**** Data supplied ****
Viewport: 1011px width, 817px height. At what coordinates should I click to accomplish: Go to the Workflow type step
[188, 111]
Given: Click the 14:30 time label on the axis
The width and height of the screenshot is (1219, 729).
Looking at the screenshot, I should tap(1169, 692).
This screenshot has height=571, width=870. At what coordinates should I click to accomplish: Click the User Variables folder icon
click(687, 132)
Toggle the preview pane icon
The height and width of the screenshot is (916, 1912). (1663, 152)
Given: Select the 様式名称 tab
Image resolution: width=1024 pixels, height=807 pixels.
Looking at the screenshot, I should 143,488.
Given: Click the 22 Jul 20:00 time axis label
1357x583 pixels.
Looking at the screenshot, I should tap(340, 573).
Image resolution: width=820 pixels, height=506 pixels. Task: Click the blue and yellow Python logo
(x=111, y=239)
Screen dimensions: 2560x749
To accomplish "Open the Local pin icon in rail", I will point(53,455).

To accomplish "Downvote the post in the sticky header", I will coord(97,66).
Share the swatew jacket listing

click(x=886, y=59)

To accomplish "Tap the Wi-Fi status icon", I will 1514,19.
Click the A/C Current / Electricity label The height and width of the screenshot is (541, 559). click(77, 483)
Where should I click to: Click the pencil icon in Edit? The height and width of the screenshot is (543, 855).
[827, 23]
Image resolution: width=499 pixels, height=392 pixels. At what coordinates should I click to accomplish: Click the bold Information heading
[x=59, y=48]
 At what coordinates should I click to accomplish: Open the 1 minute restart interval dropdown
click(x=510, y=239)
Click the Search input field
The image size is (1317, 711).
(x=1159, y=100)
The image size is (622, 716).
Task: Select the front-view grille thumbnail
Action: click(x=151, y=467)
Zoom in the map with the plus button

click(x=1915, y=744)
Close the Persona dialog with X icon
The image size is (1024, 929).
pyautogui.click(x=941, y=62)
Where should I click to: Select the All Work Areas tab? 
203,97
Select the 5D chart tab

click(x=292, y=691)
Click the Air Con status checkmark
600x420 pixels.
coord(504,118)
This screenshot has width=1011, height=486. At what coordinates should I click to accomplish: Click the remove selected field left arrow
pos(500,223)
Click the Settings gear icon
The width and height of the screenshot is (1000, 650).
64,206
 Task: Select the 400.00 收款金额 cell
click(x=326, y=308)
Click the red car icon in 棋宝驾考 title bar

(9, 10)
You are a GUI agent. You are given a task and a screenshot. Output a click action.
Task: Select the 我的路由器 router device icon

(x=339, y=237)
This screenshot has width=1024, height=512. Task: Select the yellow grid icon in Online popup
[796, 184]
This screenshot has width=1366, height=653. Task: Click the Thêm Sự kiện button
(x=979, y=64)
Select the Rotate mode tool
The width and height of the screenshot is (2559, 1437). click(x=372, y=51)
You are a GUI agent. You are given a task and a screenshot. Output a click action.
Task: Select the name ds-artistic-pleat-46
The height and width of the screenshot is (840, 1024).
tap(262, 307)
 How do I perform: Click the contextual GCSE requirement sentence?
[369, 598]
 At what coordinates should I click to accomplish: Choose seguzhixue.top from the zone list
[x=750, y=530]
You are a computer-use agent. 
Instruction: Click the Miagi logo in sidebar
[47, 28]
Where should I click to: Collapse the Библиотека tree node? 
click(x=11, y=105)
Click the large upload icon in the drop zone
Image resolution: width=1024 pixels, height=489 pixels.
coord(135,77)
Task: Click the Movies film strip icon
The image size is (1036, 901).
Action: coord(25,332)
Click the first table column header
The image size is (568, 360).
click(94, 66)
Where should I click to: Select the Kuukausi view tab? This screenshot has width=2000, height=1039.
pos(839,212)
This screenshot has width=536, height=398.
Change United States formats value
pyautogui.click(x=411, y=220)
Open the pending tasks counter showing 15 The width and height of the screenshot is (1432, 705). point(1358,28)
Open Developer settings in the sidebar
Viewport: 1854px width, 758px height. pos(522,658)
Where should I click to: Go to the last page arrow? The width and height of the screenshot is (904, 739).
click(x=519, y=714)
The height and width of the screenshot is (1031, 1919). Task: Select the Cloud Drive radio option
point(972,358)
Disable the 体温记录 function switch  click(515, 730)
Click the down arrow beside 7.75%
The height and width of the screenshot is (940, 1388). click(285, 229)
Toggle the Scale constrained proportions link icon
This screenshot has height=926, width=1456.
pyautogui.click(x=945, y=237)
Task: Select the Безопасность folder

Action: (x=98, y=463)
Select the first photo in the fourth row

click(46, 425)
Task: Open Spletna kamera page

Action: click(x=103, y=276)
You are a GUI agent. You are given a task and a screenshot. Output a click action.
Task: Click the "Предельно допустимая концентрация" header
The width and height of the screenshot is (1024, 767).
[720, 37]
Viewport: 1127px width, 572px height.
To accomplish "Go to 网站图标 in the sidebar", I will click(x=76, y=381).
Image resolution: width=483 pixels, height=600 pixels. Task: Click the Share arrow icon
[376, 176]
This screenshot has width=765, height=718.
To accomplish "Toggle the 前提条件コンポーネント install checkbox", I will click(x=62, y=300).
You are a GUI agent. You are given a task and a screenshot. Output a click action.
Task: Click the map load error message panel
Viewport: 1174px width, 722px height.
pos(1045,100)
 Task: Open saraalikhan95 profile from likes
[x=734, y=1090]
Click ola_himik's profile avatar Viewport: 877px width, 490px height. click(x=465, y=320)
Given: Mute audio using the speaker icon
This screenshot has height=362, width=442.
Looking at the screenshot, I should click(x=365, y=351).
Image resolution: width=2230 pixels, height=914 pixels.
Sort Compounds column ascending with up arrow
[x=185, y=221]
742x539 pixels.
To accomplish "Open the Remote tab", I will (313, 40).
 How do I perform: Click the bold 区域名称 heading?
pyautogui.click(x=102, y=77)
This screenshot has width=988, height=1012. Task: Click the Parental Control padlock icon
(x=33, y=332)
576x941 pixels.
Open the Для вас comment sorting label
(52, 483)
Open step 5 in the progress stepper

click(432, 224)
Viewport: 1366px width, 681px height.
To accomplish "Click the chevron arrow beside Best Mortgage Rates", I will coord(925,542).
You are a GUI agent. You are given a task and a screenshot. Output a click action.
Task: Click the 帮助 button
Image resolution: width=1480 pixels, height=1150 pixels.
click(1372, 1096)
****
Task details:
Among the lines above, which ones include the word "status"? Copy them.

Written answer:
To accomplish "Tap the Wi-Fi status icon", I will 1514,19.
Click the Air Con status checkmark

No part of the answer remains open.